Pero aquel día no. Rápidamente, selló la caja y la puso en lo alto de la pila que esperaba junto a la puerta. Paula estaba de espaldas a él. Se acercó y la rodeó con los brazos, inclinándose para rozarle el cuello.

-¿Lista para llevar todo esto a tu nueva casa? -su intención era que las caricias fueran reconfortantes, pero cuando ella suspiró y se relajó contra él, el interés sexual despertó los sentidos de Pedro.

-Su... supongo -dijo ella. Inclinó la cabeza para ofrecerle mejor acceso, y él deslizó las palmas hasta cubrirle los pechos, palpando los endurecidos pezones bajo la camisa.

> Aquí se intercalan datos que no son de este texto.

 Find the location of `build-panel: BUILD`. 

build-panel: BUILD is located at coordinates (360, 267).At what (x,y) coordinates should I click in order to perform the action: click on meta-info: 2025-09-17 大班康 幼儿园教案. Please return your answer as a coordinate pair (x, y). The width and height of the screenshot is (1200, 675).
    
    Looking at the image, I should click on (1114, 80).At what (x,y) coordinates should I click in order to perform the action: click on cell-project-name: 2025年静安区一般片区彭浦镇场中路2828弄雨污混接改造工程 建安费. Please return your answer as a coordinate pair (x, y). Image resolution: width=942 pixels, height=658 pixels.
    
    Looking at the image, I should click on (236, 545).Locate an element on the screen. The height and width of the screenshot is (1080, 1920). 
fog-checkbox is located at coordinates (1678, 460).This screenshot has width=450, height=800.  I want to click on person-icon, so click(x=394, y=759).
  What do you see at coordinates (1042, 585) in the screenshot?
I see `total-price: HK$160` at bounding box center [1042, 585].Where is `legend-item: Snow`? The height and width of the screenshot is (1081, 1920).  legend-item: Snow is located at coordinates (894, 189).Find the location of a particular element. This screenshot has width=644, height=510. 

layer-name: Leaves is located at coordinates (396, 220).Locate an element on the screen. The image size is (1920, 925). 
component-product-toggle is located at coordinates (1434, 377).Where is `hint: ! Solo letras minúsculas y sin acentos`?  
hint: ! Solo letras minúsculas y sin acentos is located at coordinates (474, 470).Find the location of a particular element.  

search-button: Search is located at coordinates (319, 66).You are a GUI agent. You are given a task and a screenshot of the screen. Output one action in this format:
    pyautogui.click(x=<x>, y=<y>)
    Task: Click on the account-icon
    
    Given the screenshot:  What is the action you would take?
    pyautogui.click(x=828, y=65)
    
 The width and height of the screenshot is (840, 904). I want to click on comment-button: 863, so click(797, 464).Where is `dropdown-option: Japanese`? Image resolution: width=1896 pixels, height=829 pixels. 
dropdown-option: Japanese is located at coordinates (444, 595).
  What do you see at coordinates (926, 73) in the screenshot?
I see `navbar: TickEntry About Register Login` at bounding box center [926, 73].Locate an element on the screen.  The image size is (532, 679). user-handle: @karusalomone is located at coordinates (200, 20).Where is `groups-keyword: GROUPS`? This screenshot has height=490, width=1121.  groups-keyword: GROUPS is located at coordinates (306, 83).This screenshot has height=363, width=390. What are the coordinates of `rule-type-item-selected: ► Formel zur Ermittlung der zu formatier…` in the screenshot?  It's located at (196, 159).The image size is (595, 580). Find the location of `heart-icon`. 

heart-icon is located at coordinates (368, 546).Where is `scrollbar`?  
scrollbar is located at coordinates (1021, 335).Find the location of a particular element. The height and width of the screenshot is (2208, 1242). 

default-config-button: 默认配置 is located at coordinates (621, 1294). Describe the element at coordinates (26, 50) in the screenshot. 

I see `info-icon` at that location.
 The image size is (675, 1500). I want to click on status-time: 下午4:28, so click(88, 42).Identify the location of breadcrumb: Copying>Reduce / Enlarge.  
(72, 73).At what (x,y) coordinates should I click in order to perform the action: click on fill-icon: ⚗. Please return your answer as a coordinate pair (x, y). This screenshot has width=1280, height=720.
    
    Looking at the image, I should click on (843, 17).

Esperó a que le dijera que se detuviese, que tenían trabajo que hacer, pero cuando ella presionó su pequeño y duro trasero contra él y lo agarró por los antebrazos, dejó escapar un gemido y, deslizando una mano por su cuerpo, le levantó la falda hasta sentir la piel satinada de su vientre. Entonces metió la mano por dentro de sus braguitas y encontró para su deleite que estaba húmeda y preparada. De un tirón hizo que ambos estuvieran tumbados en la moqueta. Ella separó las piernas para recibirlo, mientras él intentaba liberarse de los pantalones y se ponía el preservativo que llevaba en la cartera. Cuando la penetró, ella arqueó la espalda y soltó ese ruidito que Pedro empezaba a reconocer. Entonces empezaron a moverse al compás, cada vez más rápido, hasta alcanzar las cotas más elevadas y ardientes de la pasión.



No fue hasta mucho después cuando él recordó que se había jurado no pensar más en el sexo aquel día.